_作業指示 A_:
抜粋本文について、次の問いに答えてください。
(i) 「僕」と彼女がアルバイトをしていたのは何の料理の店ですか。
(ii) 彼女が住んでいたのはどこですか。
(iii) 彼女が以前に就いていた仕事は何ですか。
_作業指示 B_: 抜粋本文に登場する地名を、路線名を除いてすべて書き出してください。

僕は成り行きで彼女と一夜をともにすることになりました。

彼女と僕は同じバイトをしていて、その一夜を共にした後は一度も顔を合わせることはありませんでした。

僕は彼女の名前すら知らず、知ってることと言えば彼女が短歌を作っていて、一冊の歌集を出しているということぐらいでした。

その歌集の中のいくつかの短歌は深く僕の心に残りました。短歌の内容は大体が男女の愛と人の死に関するものでした。

彼女はする前に僕に対して、いっちゃう時にほかの男の名前を叫んでしまうかもしれないと僕に言いました。

僕の住んでいたアパートは壁が薄かったため、大きな声を出されたら困るので、叫ぶときはタオルを噛むと彼女は言います。

彼女とは半月ほど一緒にイタリア料理屋さんでバイトをしていましたが、僕は皿洗いなどのキッチンで、彼女はホールスタッフだったためあまり会話を交わすことはありませんでした。

アルバイトをしているのは彼女を除き全員学生で、彼女だけ学生ではありませんでした。

中央線快速電車

彼女が12月の半ばにバイトを辞める際に、バイト先の何人かで飲みに行きました。

その飲みの場で、彼女が以前不動産会社や書店員をしていたが、上司や経営者とうまくやれず辞めてしまったと僕は知ります。

今のバイト先ではうまくやれていましたが、給料が安すぎるから新しい仕事を探すとも言っています。

僕はその時阿佐ヶ谷に住んでいて、彼女は小金井に住んでいたので、四ツ谷の駅から一緒に中央線快速に乗って帰りました。

電車が阿佐ヶ谷につき、僕が下りようとすると、彼女が僕を見上げて良ければ泊めてもらえないかと聞いてきます。

僕は狭いし散らかっているといいましたが、彼女は気にしないといいます。

アパートへ

僕と彼女は僕の住むアパートに来て、2人で缶ビールを飲みます。

時間をかけてビールを飲んでしまうと、彼女は当たり前のように服を脱ぎ裸になると、布団に入ります。

僕も同じように服を脱ぎ布団に入りました。僕らは布団の中で体を温めあい、いっちゃうときにほかの男の名前を呼ぶかもしれないと僕に言います。

僕はその人のことが好きなのかと彼女に聞くと、好きだけどあいてにはちゃんとした恋人がいて、私のことがそれほど好きではないようだと答えます。

加えて、お前は顔はブスいけど、体は最高だと彼は言うと彼女は付け加えました。

僕は彼女がそれほどブスいとは思いませんでしたが、特別美人だとは思いませんでした。

僕が呼ばれたら行くのかと尋ねると、彼女は時々は男の人に抱かれたくなるから行くと答えます。

その頃の僕には時々は男の人に抱かれたくなるという女の人の感情が理解できませんでした。彼女はだから私のことも誰かほかの人だと思っても良いといいます。

_データ抜粋_:

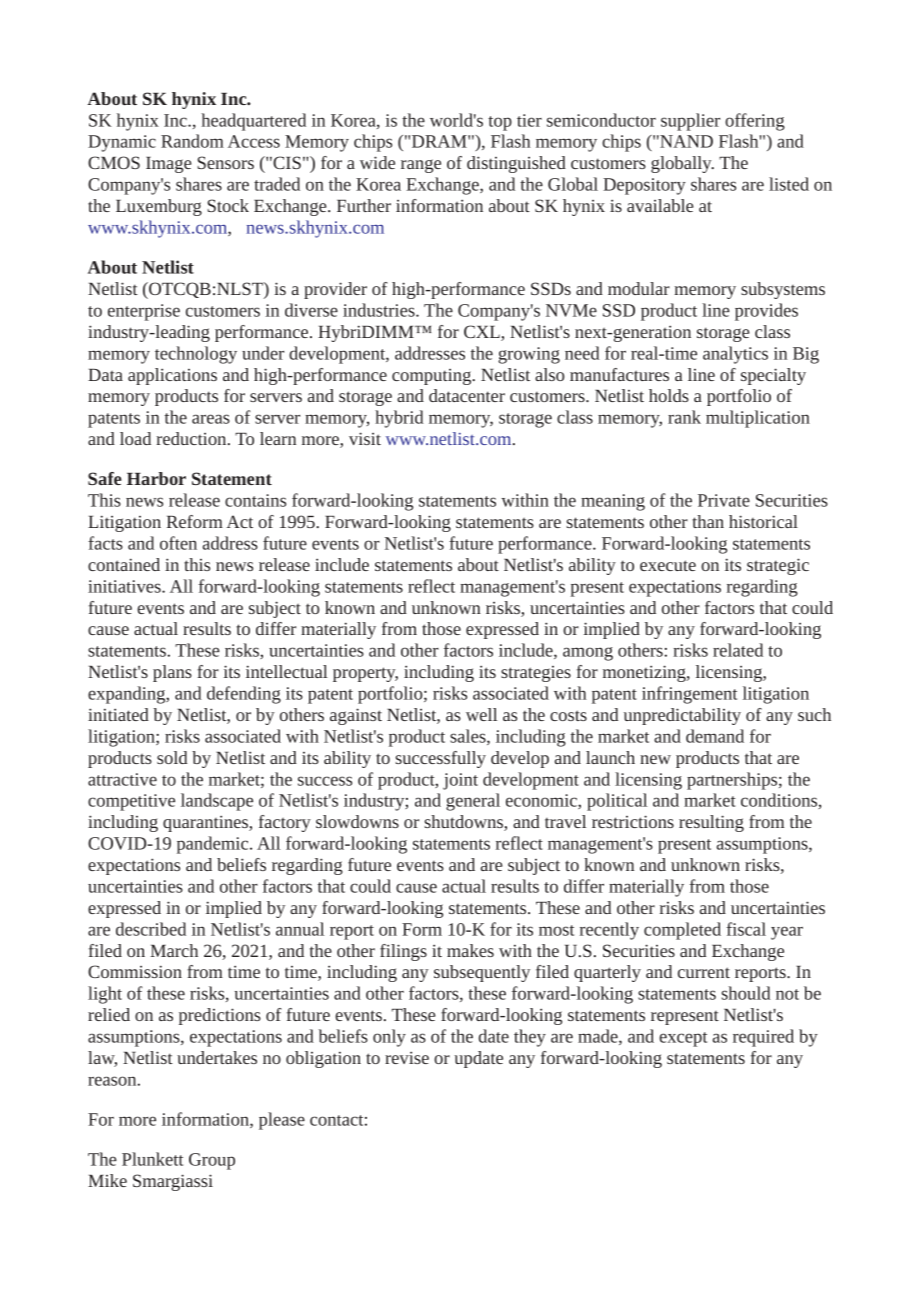  Describe the element at coordinates (151, 929) in the screenshot. I see `described` at that location.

_解答 A_:
(i) イタリア料理の店です。
(ii) 小金井です。
(iii) 不動産会社の仕事と書店員です。

_解答 B_: 阿佐ヶ谷、小金井、四ツ谷